Wound Healing & Scar Formation

Understanding how wounds heal is essential for preventing and treating hypertrophic and keloid scars. Wound healing occurs in three main phases—inflammation, transitional repair, and maturation—each of which plays a critical role in determining how much scar tissue forms.

Immediately following tissue injury, proteins released from the injured tissue and blood initiate the first stage of wound healing called the inflammation phase. The amount of blood released, extent of tissue damage, and bacteria content are the primary determinants of the intensity of inflammation. 

The main goal of this phase is to gain immunologic control of the wound. In general, wounds do not become sterile until it regains an epidermal cover. Thus, the length of time until wound closure is also important in determining the extent of wound inflammation.

The transitional repair phase begins a few days after injury and typically lasts for several weeks.

During this time, cell density increases around the wound as new blood vessels and epithelial tissue form to replace what was lost.

Cells are highly active and responsive to factors that regulate growth and matrix synthesis. Enzymes released into the extracellular space help both build and break down the temporary tissue matrix composed mainly of collagen and other proteins.

This delicate balance between degradation and biosynthesis determines how much new tissue, and ultimately how much scar, will form.

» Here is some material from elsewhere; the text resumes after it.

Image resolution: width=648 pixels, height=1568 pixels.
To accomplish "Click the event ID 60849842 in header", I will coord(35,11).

The maturation phase is the final phase of wound healing, and it begins in 6-12 weeks after wounding. When enough transitional matrix is produced, a turn-off signal is received, which initiates the maturation stage characterized by cellular apoptosis and a shift in balance of scar remodeling toward scar degradation. This process is accompanied by extracellular matrix reorganization and degradation. Tissue degrading enzymes released during the transitional repair phase continue to breakdown the extracellular matrix at a rate largely determined by physical and biochemical factors in the matrix. Additional extra-cellular matrix biosynthesis is controlled by the need for tissue strength and other operational parameters. Mechanical stress is an important deterministic parameter in the amount of scar production.

The most important factors influencing scar formation include:

• The magnitude and duration of inflammation

• The amount of mechanical tension acting on the healing wound

• The individual’s genetic and hormonal profile

The terminology around scarring can be confusing.

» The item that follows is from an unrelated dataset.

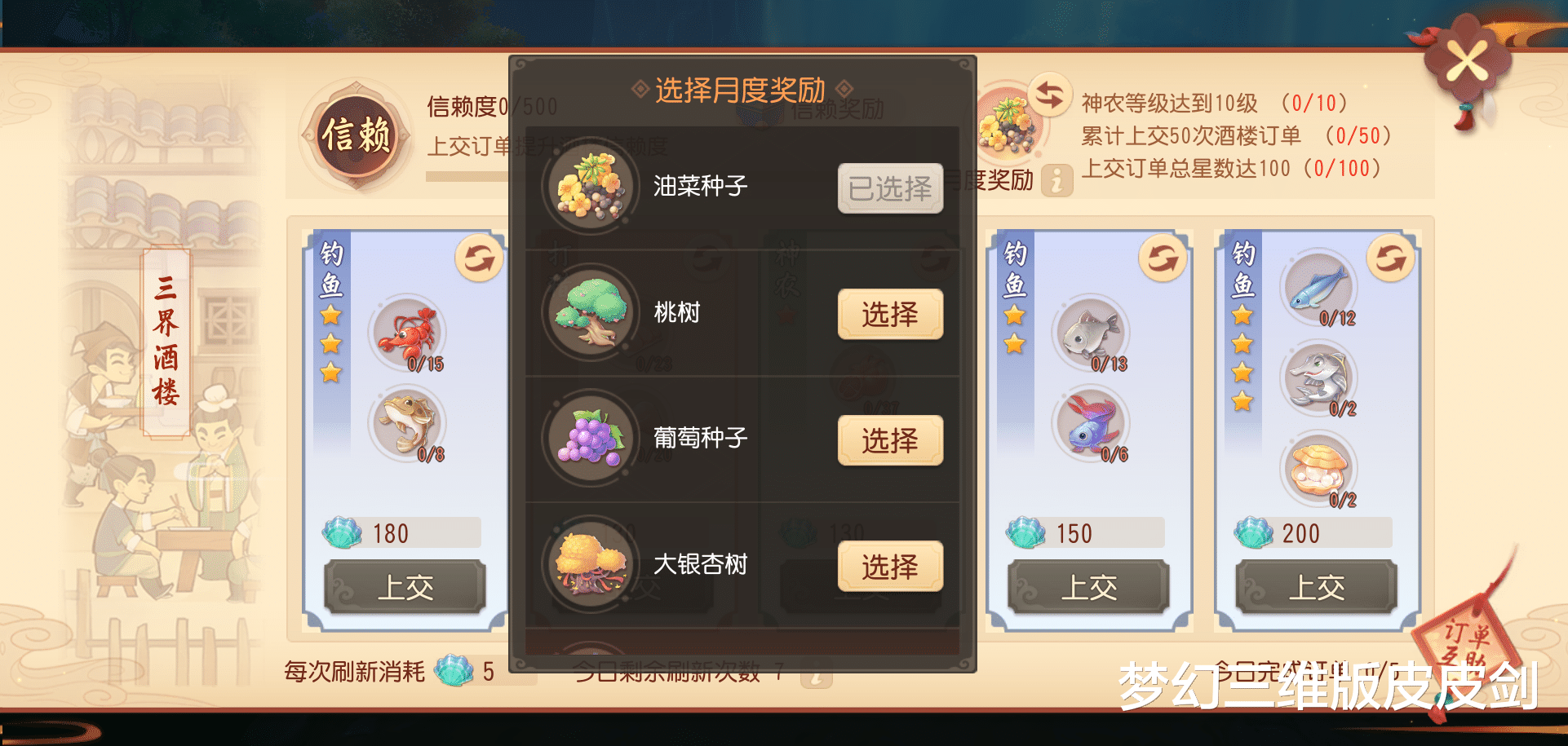
Task: Submit the 150-shell fishing order
Action: click(1088, 586)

• Hypertrophic scars are raised, thickened scars that remain within the boundaries of the original wound.

• Keloid scars occur in individuals with keloid disease, where scars grow beyond the wound edges, forming tumor-like projections.

Factors that increase or prolong inflammation or wound tension predispose individuals to hypertrophic scarring.

Common causes include:

• Infection or delayed healing
• Foreign material in the wound
• Burn wounds that take longer than 21 days to close

The incidence of hypertrophic scarring is 40–70% after surgery and up to 91% following burns.

Scars in areas of high skin tension, such as the sternum, shoulders, and upper back, are especially prone to becoming hypertrophic. While no hereditary pattern has been clearly established, populations with higher skin melanin content, including African, Asian, and Hispanic individuals, have a higher incidence of hypertrophic scars. Hormonal changes may also influence scar formation, with hypertrophic scars often appearing at puberty or during pregnancy. Over time, most hypertrophic scars regress naturally, leaving behind a thinned dermal gap that may remain visible.